Cogito AI: I Think, Therefore I Am

Cogito AI: I Think, Therefore I Am

Deep Cogito, Descartes
Cogito, ergo sum.

I think, therefore I am.

Descartes defined humans as thinking beings, grounding the very idea of existence in the capacity to think. Centuries later, we now face artificial intelligence systems that seem to think on their own.

One recent model has attracted attention for reportedly outperforming both Meta’s LLaMA 4 and DeepSeek’s R1. It was developed by Deep Cogito, an AI startup founded by former Google senior software engineer Drishan Arora. The company’s name, taken directly from Descartes’ philosophy, signals more than just branding—it reflects a clear and intentional vision.

Superintelligence: AI Beyond Human Intelligence

Deep Cogito’s newly released language model series isn’t just another open-source release. It marks a fundamental shift in how AI is trained, showcasing a rare real-world application of a system capable of improving itself. In doing so, the company may have moved us a step closer to superintelligence—an AI that exceeds human abilities across all areas of cognition.
 
The idea of AI outperforming humans isn’t new. Think back to the 2016 Go match between Lee Sedol and AlphaGo—a moment that offered an early glimpse of what AI might one day become.
Lee Sedol playing against AlphaGo. Source: Google.

Lee Sedol playing against AlphaGo. Source: Google.

When AlphaGo faced Lee Sedol, many expected the human champion to dominate. In the end, Sedol won just one out of five games. Since then, AlphaGo and other game-playing AIs have shown that in narrow domains with clear rules, AI can not only match but surpass human performance.

Two key factors enabled this breakthrough:

  • Advanced reasoning: the use of massive compute to reach solutions well beyond traditional methods

  • Self-improvement: the ability to refine itself through iterative feedback, without constant human oversight

 

But AlphaGo’s knowledge stopped at Go. True superintelligence goes further—it can define new problems and solve them across different domains.

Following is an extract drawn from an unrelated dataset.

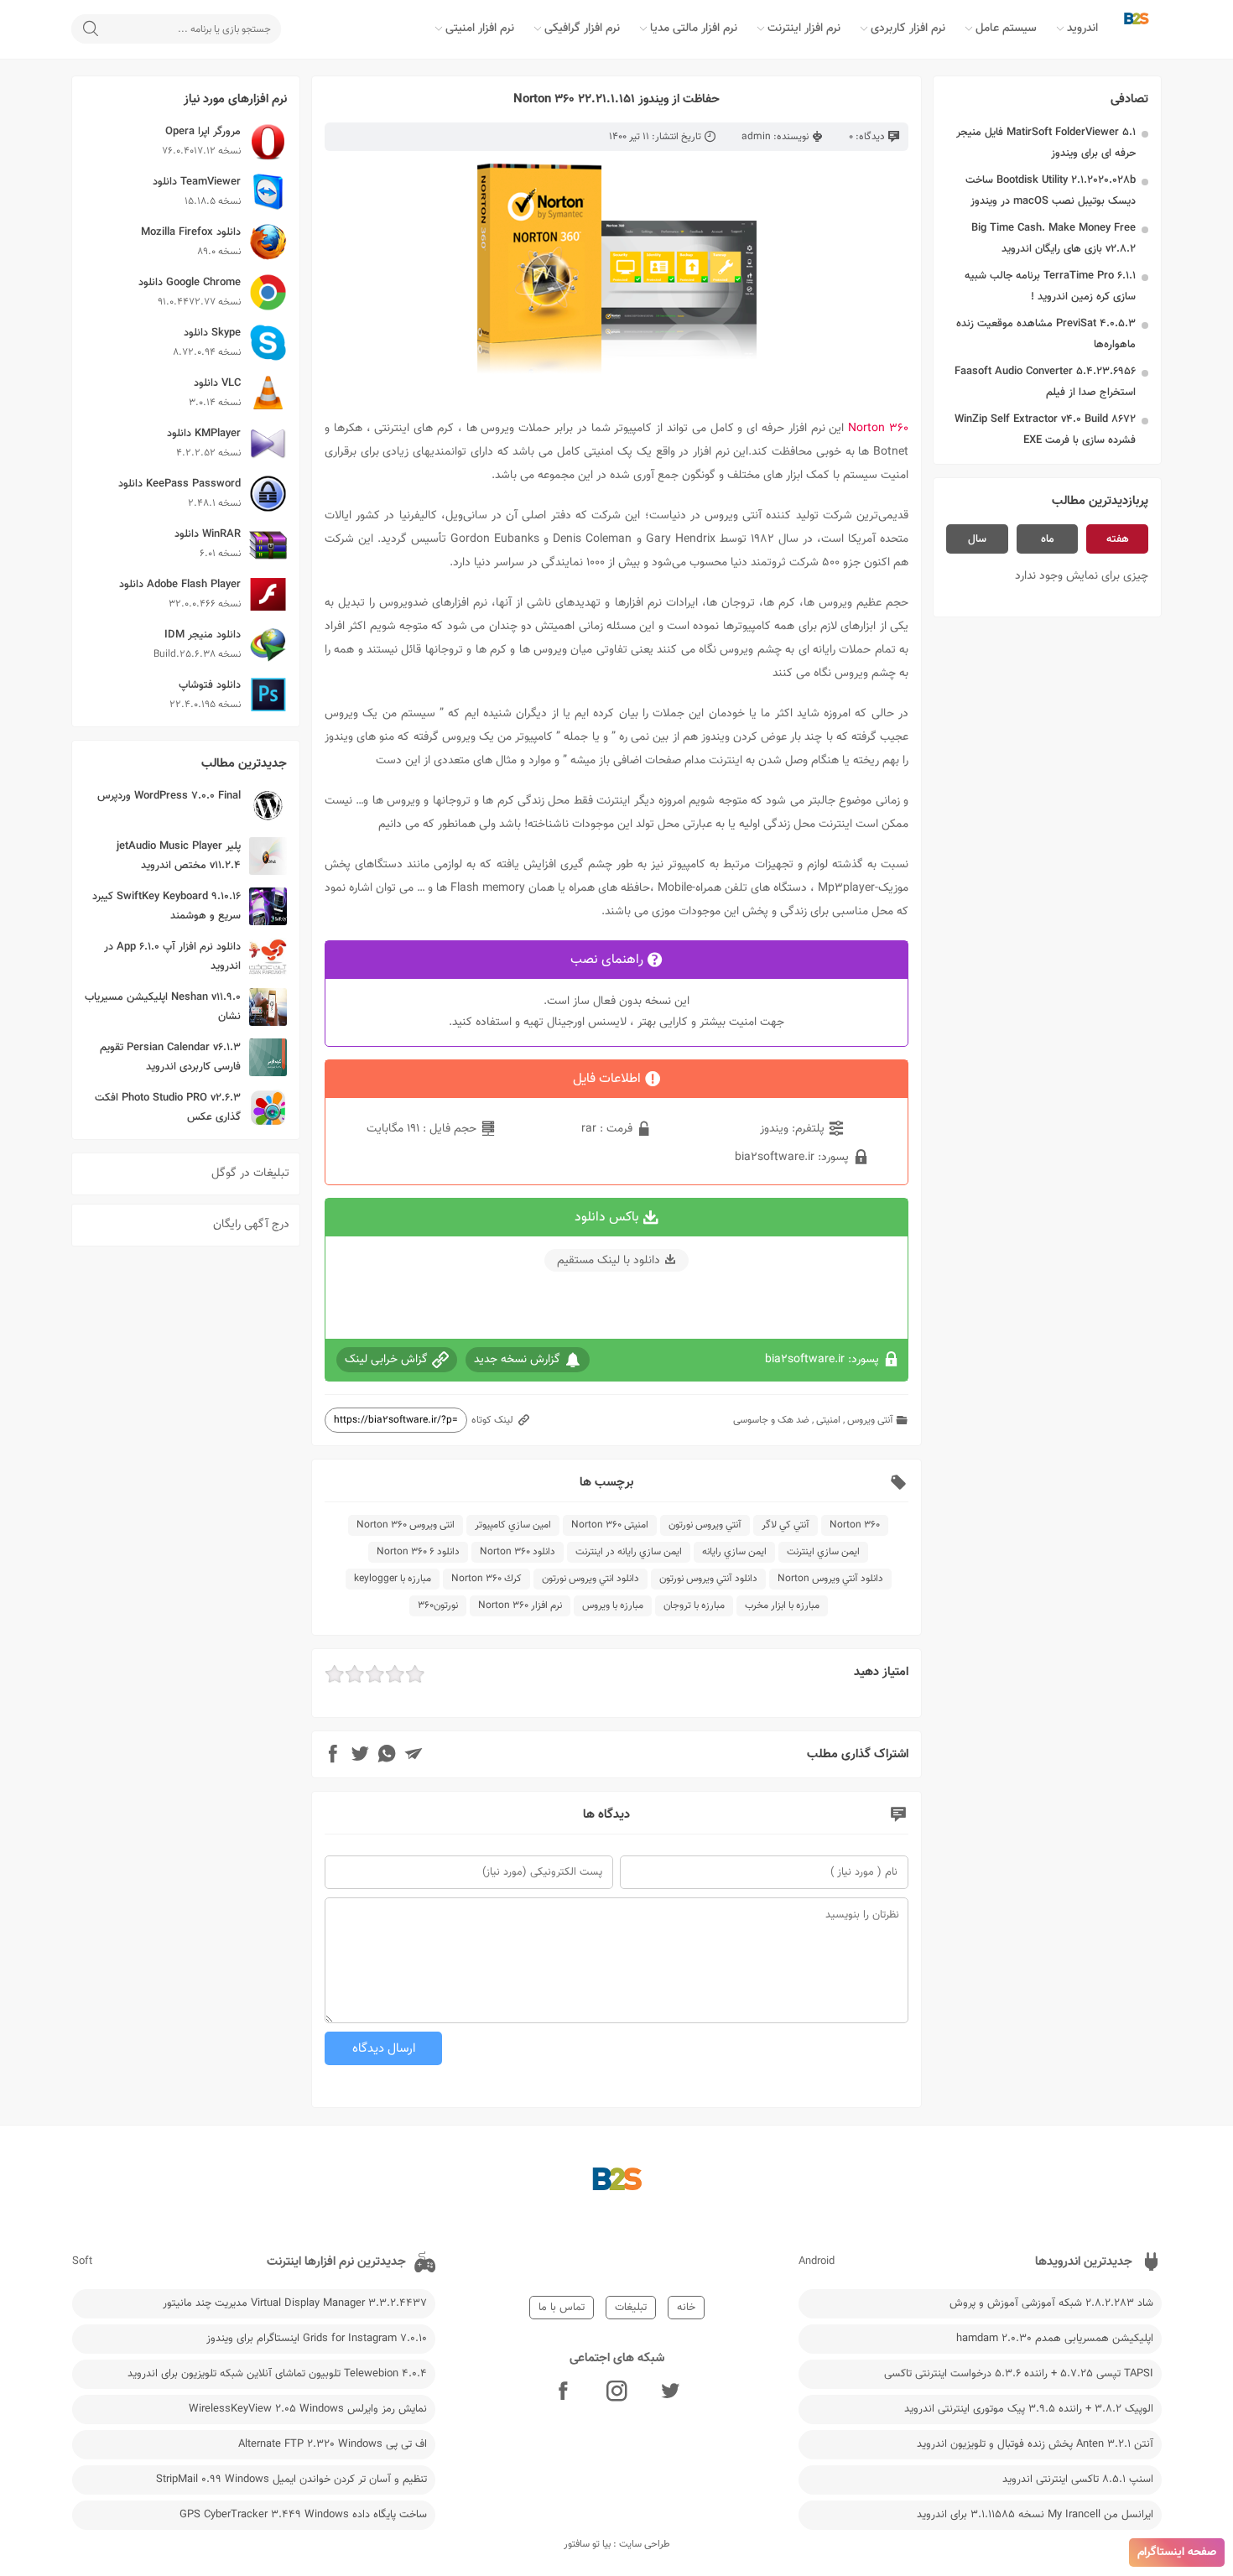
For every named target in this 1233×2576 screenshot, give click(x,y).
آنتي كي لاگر (785, 1525)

That’s what Deep Cogito aims to build: a general-purpose system that moves beyond specialized tasks. And early results suggest they’re on the right track. The company has released models ranging from 3B to 70B parameters, outperforming most open models, including LLaMA, DeepSeek, and Qwen, on a wide set of benchmarks. Notably, the 70B model even surpasses Meta’s 109B LLaMA 4 MoE in some areas.

So, what’s driving this performance? 

Deep Cogito's Key Strategies

Deep Cogito trained its models using a method called Iterated Distillation and Amplification (IDA), which is a long-theorized strategy now realized in practice to help models move beyond domain-specific limits.

IDA follows a simple two-step cycle:

  1. Amplification
    The model is given more compute and prompted to perform complex reasoning, such as multi-step thinking, tool use, and other advanced tasks. This expands its capabilities beyond its current baseline.

  2. Distillation
    The insights gained during amplification are distilled back into the model’s parameters. This lets the model handle similar problems more efficiently in the future, without repeating the full reasoning process.

 

With each cycle, the model improves. It becomes smarter over time, not through static data or manual tuning, but through its own repeated learning loop.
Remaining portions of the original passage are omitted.